■ **Aufgabe**
Beantworte kurz diese Fragen zum Dokument:
1. In welcher Zeitung wurden Hitlers originäre Äußerungen damals abgedruckt?
2. Wann missachtet Hitler laut Dokument Recht und Gesetz, um seinen Machterhalt abzusichern?
3. Was herrscht nach dem Kujau-Tagebuch am Ende im Reich?

■ **Dokument**

————————

Entwicklung einer ganz eigenen Hitler-Figur

Kujau kopiert somit nicht einfach die Kommentare von Domarus und übernimmt auch nicht den Inhalt der von ihm überlieferten, originären Äußerungen Hitlers, wie sie seinerzeit im "Völkischen Beobachter" abgedruckt wurden, sondern kreiert eine ganz eigene Hitler-Figur, mit der sich die Leserschaft - und vielleicht auch Kujau selber - identifizieren kann. Dieser vom Fälscher erdachte "Führer" ist kein ruchloser Mörder, der im Sommer 1934 Recht und Gesetz missachtet, um seinen Machterhalt abzusichern und die Führungselite der eigenen Partei zu disziplinieren, sondern ein Held, der praktisch allein gegen alle Feinde und Verräter kämpft und dafür sorgt, dass im Reich am Ende "Ruhe und Zufriedenheit" herrscht, wie es im Kujau-Tagebuch heißt [52].

————————

■ **Gegebene Daten**
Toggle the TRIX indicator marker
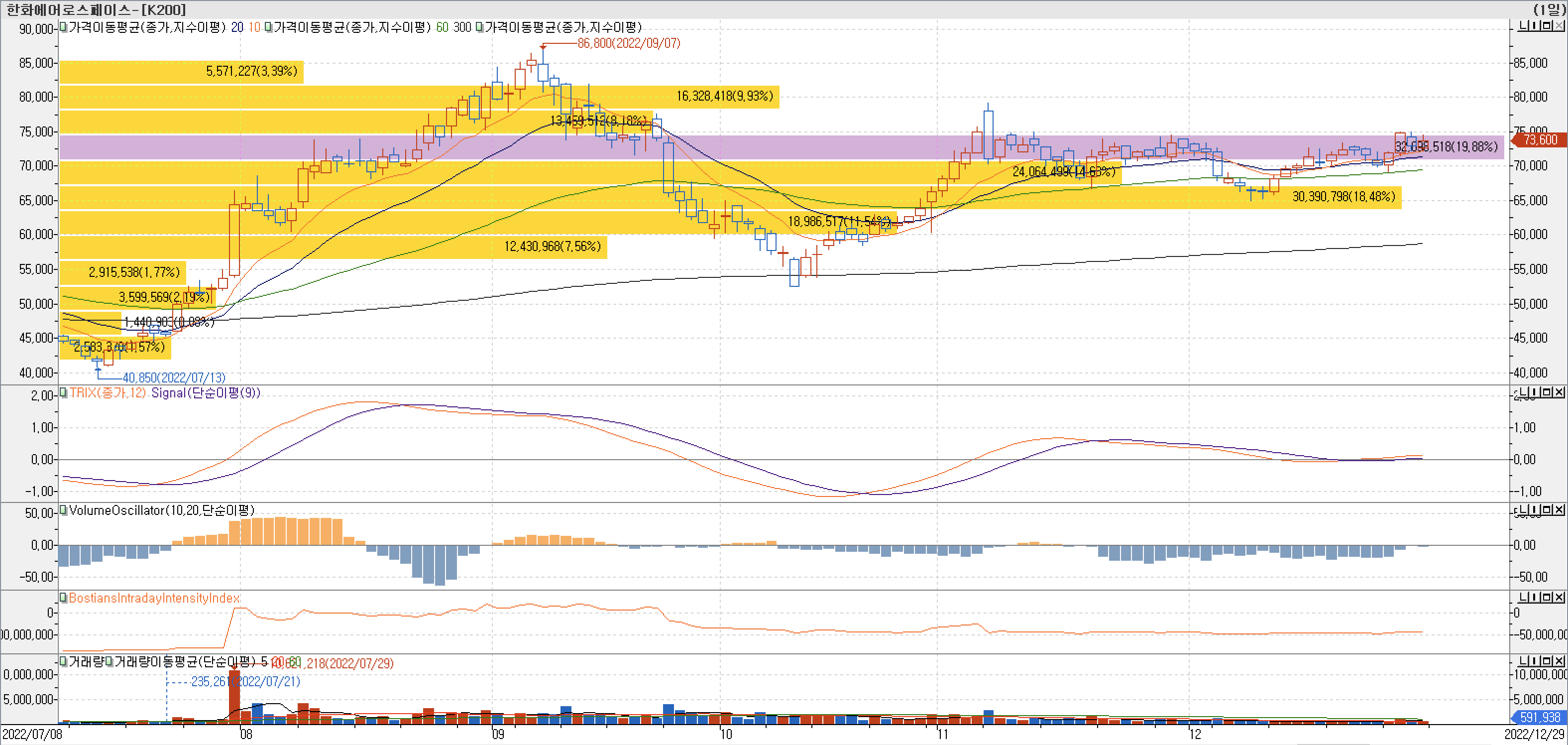coord(63,393)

————————

■ **Antwort**
1. Im "Völkischen Beobachter".
2. Im Sommer 1934.
3. "Ruhe und Zufriedenheit".